In the beginning, there was a dead cat shark

Andy O’Callaghan, Youth Project Officer for Our Wild Coasts tells his story of how he got involved with Our Bright Future 

Our Bright Future. It is a title that can be interpreted in many different ways but, for me, those three words speak of hope: although there are many issues to be tackled by our generation, we have the power and capability to do something amazing. All it takes is for young people across the UK to raise their voices a little bit higher and get proactive in conserving their local areas so that one day their children can enjoy the fragile habitats being lost in every corner of our gorgeous country.

And that is where I now find myself, employed on an Our Bright Future project called Wild Welsh Coasts, working with young people across North Wales to conserve their local areas. I know, that word conservation can immediately put you off but fear not! Kayaking, snorkelling, coasteering, and time in the outdoors are all on the menu for Wild Welsh Coasts. What better way is there to discover a place you may have lived in all your life than to really get up to your ankles in it?

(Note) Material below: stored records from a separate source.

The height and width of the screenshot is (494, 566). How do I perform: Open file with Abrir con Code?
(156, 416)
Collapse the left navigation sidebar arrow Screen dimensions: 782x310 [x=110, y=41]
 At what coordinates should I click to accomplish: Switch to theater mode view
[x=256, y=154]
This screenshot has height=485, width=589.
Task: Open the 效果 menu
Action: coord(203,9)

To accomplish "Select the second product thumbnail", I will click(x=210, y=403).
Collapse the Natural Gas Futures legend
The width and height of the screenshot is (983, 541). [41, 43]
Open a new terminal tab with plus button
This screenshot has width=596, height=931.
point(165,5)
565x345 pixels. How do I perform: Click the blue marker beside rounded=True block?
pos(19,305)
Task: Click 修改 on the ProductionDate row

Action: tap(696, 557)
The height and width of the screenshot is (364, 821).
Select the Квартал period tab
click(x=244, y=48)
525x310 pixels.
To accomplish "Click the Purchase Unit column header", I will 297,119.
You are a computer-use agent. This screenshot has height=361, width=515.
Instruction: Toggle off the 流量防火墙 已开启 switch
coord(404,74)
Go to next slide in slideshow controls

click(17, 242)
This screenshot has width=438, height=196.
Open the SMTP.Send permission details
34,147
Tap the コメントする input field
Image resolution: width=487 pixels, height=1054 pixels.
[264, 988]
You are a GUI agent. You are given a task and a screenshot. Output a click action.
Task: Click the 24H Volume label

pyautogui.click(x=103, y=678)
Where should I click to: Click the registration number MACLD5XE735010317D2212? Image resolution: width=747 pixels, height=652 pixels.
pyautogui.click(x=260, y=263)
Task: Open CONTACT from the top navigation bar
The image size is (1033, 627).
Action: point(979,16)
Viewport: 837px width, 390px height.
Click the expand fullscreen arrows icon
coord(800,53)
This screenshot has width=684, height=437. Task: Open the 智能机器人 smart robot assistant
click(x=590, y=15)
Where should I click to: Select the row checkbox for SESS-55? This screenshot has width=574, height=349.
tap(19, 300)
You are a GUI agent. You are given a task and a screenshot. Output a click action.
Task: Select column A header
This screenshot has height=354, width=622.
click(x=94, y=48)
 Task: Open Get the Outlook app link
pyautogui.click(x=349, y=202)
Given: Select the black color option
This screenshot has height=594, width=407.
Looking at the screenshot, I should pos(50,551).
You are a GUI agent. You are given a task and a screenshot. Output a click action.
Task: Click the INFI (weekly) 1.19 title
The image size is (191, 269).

As for me, I have been a natural world enthusiast for as long as I can remember. When I was five years old on a trip to the seashore in Llandudno I found a lesser spotted cat shark (or Dogfish to those who still know them as this) washed ashore. Unfortunately the Catshark didn’t make it but I was fascinated by the creature. Where had it come from? How did it eat its food? Did it attack humans? Surely there are no sharks in North Wales!? I had to know more.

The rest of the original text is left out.